▶ [DIRECTIVE] Count how many lines in the material below contain the string "Instruction", treating uppercase and lowercase as different, and give only that number.

──────── EXTRACTED ENTRIES ────────

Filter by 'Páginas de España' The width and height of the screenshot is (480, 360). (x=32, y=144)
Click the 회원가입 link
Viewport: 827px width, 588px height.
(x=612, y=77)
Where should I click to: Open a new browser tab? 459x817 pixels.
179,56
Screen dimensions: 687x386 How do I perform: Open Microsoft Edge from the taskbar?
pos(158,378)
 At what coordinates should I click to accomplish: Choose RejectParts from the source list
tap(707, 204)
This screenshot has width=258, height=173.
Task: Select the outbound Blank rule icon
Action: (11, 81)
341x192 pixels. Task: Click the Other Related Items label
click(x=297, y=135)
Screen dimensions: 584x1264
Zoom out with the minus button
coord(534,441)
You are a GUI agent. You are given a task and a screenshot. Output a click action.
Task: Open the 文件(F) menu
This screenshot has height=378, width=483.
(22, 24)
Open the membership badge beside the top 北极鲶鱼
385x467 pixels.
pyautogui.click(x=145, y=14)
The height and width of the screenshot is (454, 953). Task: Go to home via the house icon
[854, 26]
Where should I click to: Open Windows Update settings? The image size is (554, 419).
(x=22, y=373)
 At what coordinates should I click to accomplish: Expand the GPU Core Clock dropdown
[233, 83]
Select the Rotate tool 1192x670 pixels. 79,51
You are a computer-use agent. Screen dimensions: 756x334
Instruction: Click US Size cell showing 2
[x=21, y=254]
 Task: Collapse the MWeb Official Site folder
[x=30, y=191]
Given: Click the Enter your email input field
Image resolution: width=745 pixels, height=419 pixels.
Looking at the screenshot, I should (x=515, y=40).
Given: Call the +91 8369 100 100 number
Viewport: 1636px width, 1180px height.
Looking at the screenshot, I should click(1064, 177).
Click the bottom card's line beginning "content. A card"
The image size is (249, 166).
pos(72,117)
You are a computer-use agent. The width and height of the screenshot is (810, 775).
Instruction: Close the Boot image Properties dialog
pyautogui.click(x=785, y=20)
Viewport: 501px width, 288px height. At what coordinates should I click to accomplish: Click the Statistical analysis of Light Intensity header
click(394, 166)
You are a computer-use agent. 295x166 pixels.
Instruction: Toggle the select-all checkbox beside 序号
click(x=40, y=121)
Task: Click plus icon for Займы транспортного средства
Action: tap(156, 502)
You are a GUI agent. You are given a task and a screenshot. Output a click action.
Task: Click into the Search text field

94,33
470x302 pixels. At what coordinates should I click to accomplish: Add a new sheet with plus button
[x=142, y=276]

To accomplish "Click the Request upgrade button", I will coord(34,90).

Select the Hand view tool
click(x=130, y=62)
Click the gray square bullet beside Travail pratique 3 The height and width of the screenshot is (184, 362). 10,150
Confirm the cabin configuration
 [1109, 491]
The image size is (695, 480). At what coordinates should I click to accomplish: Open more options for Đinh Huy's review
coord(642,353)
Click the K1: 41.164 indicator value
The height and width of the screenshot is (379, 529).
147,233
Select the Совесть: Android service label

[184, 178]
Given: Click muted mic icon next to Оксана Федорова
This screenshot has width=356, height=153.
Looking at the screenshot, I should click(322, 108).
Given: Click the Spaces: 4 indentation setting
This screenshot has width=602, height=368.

────────

▶ [REPLY TO THE EXERCISE] 3